Quickly convert a very large number of lists of strings into ndarray

时间:2017-08-05 11:31:11

标签: python arrays performance numpy file-io

My file looks as follows, where the first 3 numbers per line denote a triangle/triplet of things, and the 4th number is a marker for each triangle:

1 2 3 1
5 6 7 0
300 10 11 5
0 14 15 9

I currently read it as follows:

import numpy as np
file = open(fname, 'r')
lines = [x for x in file.readlines() if not x.startswith('#')]

n = ... # number of lines to read
tri = np.empty([n, 3], dtype=int) # array of triplets
tri_mark = np.empty([n], dtype=int) # a marker for each triplet
for i in range(n):
    s = lines[i].split()
    tri[i, :] = [int(v) for v in s[ : -1]]
    tri_mark[i] = int(s[-1])

When the number of lines goes into the millions, it turns out, that the for loop is an incredible bottleneck.
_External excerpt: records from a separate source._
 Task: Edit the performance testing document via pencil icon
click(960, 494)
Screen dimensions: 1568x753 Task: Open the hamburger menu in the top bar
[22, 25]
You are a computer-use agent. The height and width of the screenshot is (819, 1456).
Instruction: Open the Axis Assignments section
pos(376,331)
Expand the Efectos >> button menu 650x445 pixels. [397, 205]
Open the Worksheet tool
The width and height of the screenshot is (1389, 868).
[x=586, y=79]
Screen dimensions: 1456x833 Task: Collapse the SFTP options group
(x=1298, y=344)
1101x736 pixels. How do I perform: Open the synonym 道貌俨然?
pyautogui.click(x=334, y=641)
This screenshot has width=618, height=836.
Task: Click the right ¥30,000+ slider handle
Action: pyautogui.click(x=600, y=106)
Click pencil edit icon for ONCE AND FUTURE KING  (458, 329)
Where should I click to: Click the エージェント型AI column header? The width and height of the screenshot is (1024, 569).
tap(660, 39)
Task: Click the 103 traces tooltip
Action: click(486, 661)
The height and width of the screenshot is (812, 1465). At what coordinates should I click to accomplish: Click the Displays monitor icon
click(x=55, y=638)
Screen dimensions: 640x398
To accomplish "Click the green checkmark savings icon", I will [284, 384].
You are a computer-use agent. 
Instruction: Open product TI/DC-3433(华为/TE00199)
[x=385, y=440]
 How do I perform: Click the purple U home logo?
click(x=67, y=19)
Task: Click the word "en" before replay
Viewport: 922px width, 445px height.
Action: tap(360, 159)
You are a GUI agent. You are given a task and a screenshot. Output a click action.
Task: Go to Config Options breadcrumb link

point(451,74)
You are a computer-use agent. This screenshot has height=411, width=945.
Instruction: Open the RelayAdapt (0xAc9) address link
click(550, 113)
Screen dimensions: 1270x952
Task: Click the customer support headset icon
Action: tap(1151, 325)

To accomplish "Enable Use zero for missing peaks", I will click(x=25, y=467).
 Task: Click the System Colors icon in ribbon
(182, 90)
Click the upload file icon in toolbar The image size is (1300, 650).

I observe that an external program that I also use can read the file very quick, so I think it should be possible to read and convert much faster.

Is there a way to faster convert the list of strings into an ndarray?

(Switching to a binary file is currently not an option.)

1 个答案:

答案 0 :(得分:3)

Use np.loadtxt to read in the whole file:

>>> import numpy as np
>>> arr = np.loadtxt(fname, dtype=int)
>>> arr
array([[  1,   2,   3,   1],
       [  5,   6,   7,   0],
       [300,  10,  11,   5],
       [  0,  14,  15,   9]])

and then slicing to get the appropriate subarrays:

>>> tri = arr[:, 0:3]
>>> tri
array([[  1,   2,   3],
       [  5,   6,   7],
       [300,  10,  11],
       [  0,  14,  15]])
>>> tri_mark = arr[:, 3]
>>> tri_mark
array([1, 0, 5, 9])